**Consigne:** Extrayez sans rien y changer le passage du listing qui va de la ligne contenant « Find the location of a particular element. Image » jusqu'à la ligne contenant « the circular button », ces deux lignes incluses.

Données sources
****

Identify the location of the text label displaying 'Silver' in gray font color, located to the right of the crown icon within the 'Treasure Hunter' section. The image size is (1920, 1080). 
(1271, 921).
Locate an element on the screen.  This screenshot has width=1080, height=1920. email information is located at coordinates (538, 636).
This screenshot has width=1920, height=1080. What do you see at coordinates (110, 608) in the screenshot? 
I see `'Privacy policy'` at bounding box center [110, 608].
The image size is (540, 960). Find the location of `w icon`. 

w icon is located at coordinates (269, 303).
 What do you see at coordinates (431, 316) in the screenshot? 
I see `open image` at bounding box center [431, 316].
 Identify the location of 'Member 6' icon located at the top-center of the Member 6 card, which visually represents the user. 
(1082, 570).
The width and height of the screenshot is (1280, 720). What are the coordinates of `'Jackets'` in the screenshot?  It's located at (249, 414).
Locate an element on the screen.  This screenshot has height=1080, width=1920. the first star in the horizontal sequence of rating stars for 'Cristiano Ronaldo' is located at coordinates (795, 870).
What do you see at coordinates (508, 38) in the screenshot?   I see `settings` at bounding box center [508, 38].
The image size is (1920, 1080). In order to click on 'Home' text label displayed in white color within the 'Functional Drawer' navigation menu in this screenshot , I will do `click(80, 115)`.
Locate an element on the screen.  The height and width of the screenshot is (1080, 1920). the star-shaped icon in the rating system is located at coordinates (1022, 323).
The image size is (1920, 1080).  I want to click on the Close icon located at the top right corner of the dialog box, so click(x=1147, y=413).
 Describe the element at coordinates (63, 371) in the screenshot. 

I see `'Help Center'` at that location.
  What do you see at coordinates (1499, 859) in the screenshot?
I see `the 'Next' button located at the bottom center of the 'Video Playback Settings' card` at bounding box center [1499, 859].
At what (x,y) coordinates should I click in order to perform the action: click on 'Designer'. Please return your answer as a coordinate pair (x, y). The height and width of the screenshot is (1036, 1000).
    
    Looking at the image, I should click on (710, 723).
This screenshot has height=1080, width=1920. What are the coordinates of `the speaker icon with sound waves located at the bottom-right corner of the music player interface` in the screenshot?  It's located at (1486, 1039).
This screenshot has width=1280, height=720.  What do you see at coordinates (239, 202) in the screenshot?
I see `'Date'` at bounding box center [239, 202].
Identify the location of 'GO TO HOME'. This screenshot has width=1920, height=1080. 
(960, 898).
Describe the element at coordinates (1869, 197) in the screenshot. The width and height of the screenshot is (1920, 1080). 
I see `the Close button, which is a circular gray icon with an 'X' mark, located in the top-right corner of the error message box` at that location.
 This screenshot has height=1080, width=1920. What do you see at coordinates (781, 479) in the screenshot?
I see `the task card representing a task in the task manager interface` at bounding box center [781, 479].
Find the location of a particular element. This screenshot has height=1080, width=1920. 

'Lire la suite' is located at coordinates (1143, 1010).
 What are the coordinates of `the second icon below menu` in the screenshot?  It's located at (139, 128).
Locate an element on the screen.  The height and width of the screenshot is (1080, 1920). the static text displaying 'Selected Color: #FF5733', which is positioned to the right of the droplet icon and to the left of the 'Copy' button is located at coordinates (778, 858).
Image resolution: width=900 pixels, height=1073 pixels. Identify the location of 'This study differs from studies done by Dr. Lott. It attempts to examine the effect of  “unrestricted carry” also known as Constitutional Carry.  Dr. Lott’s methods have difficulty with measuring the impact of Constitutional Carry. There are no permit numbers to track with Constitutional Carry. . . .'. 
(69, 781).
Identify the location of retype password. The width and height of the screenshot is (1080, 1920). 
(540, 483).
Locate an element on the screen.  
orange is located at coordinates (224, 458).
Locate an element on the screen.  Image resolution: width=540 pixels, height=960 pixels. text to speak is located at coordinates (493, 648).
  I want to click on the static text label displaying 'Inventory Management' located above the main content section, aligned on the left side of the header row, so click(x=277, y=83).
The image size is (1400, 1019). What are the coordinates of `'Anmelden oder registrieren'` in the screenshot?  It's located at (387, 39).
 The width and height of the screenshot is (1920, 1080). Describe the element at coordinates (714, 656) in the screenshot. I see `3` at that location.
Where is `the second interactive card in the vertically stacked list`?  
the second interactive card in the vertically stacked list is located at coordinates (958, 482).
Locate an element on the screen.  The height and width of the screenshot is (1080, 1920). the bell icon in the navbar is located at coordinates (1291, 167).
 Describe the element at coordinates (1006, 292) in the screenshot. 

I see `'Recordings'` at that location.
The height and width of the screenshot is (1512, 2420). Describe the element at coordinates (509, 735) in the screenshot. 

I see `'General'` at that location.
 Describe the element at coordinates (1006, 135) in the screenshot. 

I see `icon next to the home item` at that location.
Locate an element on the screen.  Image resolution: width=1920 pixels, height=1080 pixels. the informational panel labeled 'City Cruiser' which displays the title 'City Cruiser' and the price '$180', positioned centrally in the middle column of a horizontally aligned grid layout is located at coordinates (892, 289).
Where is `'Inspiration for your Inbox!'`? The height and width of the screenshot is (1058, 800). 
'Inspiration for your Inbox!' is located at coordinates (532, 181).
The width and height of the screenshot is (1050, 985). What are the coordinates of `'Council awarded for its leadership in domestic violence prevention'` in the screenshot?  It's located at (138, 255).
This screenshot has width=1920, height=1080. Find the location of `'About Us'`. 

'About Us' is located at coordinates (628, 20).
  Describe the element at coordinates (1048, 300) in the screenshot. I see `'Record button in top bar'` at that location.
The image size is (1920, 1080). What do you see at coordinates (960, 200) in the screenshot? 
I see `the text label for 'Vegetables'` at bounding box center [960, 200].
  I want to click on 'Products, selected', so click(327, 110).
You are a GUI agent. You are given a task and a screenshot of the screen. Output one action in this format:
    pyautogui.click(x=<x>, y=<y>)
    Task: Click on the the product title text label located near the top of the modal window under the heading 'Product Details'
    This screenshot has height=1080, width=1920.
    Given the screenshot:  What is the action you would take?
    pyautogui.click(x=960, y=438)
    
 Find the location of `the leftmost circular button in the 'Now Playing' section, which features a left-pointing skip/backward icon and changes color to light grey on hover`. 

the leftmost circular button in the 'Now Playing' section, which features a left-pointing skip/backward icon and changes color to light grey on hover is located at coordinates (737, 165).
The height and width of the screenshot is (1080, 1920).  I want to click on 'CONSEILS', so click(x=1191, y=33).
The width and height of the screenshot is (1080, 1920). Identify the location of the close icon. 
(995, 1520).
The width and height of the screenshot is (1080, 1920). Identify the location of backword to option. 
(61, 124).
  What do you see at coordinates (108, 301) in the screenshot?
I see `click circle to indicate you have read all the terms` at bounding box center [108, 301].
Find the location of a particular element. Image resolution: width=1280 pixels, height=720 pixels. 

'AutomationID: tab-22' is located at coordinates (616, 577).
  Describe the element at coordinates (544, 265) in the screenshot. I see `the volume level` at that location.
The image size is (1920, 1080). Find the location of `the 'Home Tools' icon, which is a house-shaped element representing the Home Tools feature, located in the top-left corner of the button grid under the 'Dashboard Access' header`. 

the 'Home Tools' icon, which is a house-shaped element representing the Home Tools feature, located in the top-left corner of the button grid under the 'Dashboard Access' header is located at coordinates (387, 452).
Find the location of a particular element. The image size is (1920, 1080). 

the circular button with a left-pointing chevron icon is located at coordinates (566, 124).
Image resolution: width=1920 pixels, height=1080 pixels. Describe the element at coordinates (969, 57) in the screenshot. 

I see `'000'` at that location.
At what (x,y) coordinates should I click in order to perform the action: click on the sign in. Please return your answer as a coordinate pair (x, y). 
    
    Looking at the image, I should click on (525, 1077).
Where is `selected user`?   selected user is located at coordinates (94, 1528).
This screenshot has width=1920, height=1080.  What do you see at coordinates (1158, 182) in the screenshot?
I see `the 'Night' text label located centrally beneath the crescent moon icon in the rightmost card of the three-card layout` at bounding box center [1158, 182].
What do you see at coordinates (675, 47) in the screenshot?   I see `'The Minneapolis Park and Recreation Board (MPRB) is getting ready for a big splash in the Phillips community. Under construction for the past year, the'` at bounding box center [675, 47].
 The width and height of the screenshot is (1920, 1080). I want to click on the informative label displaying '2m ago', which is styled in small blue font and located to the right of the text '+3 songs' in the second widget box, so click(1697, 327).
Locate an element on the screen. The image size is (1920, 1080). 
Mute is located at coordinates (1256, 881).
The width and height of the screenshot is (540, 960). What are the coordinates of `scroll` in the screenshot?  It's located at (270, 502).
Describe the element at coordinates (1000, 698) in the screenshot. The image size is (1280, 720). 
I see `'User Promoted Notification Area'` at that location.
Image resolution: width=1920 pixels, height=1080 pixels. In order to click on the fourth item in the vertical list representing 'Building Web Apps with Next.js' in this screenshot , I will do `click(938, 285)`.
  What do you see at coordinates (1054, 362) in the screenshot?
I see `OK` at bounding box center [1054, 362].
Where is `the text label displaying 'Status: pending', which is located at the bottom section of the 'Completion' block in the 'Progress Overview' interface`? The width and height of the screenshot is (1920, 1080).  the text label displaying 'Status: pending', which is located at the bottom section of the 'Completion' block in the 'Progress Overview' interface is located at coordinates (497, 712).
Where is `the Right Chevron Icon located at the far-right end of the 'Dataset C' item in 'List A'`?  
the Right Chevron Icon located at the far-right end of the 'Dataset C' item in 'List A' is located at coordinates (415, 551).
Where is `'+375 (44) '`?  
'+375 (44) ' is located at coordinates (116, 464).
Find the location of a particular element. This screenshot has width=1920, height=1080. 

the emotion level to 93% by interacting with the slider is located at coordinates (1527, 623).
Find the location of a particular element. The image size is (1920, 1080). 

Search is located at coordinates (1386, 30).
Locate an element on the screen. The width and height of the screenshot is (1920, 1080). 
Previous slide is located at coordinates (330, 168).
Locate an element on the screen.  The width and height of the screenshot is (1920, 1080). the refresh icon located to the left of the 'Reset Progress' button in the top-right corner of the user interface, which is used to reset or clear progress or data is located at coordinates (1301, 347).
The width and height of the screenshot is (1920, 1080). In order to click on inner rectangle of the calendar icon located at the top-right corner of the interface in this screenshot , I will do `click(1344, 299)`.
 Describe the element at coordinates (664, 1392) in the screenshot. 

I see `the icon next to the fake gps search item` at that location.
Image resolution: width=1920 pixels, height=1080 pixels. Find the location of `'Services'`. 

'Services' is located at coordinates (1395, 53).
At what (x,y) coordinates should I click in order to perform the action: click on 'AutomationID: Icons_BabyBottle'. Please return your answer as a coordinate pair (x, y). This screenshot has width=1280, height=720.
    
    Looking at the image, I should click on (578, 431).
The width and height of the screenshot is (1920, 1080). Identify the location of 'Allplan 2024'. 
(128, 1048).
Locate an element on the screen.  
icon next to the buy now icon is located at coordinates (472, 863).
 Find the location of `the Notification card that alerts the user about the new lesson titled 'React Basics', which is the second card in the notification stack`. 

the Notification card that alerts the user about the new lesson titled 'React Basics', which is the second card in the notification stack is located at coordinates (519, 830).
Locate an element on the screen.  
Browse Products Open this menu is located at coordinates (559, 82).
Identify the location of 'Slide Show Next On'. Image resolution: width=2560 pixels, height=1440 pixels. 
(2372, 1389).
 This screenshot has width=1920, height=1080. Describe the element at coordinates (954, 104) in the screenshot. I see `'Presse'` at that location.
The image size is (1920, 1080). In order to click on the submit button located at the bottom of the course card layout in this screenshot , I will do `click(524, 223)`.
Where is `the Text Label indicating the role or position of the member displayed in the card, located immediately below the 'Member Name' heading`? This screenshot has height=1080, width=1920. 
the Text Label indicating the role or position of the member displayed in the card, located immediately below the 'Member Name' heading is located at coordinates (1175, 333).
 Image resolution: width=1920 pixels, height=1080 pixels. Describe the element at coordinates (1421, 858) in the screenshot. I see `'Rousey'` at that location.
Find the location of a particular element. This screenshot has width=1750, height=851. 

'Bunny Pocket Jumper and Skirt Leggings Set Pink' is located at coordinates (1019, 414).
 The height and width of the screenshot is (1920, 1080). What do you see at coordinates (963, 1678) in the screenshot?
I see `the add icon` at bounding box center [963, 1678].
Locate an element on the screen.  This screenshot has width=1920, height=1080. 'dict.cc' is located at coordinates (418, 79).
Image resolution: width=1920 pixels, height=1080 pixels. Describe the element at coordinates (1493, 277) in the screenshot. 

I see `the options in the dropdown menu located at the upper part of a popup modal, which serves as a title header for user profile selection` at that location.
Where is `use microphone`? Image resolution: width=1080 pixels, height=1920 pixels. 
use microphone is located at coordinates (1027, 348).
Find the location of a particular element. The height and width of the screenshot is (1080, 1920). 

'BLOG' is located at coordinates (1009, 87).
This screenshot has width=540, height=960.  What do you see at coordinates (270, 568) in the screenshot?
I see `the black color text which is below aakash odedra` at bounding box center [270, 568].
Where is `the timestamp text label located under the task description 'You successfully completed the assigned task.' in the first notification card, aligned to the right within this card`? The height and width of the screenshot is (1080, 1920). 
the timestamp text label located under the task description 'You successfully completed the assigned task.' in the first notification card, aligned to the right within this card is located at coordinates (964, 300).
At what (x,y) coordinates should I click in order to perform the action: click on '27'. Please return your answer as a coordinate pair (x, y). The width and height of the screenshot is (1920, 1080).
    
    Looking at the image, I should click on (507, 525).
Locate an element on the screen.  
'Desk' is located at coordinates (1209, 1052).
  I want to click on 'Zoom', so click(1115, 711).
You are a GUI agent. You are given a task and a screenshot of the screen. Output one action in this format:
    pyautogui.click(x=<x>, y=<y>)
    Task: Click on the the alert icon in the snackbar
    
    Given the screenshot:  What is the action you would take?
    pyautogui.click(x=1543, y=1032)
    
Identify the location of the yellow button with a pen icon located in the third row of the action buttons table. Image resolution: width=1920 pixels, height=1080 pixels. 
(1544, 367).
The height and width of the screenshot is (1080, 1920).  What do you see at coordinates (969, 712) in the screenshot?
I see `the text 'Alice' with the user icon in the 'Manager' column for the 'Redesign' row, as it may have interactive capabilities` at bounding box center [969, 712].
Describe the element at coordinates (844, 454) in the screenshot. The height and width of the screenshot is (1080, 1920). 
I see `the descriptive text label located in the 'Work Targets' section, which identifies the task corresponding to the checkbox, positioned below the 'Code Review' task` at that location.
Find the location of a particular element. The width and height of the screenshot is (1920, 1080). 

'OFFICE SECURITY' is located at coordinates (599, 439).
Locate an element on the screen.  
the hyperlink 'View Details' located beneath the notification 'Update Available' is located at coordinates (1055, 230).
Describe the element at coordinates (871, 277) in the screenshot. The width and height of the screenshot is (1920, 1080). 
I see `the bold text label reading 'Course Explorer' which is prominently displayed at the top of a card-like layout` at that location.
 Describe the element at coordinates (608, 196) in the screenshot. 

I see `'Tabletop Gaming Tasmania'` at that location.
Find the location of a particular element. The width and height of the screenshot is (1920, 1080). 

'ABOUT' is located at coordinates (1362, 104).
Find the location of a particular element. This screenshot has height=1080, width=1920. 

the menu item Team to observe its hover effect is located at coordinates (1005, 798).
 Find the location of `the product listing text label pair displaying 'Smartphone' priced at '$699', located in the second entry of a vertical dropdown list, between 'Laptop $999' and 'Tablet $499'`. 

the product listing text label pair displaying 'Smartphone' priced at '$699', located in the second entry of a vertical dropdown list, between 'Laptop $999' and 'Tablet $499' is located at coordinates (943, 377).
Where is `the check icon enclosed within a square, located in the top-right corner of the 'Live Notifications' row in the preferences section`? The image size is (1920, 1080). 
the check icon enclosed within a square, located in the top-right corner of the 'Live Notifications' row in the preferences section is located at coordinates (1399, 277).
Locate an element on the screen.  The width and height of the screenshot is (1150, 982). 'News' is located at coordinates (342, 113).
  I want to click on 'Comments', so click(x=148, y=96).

****

**Solution proposée:**
Find the location of a particular element. Image resolution: width=1280 pixels, height=720 pixels. 

'AutomationID: tab-22' is located at coordinates (616, 577).
  Describe the element at coordinates (544, 265) in the screenshot. I see `the volume level` at that location.
The image size is (1920, 1080). Find the location of `the 'Home Tools' icon, which is a house-shaped element representing the Home Tools feature, located in the top-left corner of the button grid under the 'Dashboard Access' header`. 

the 'Home Tools' icon, which is a house-shaped element representing the Home Tools feature, located in the top-left corner of the button grid under the 'Dashboard Access' header is located at coordinates (387, 452).
Find the location of a particular element. The image size is (1920, 1080). 

the circular button with a left-pointing chevron icon is located at coordinates (566, 124).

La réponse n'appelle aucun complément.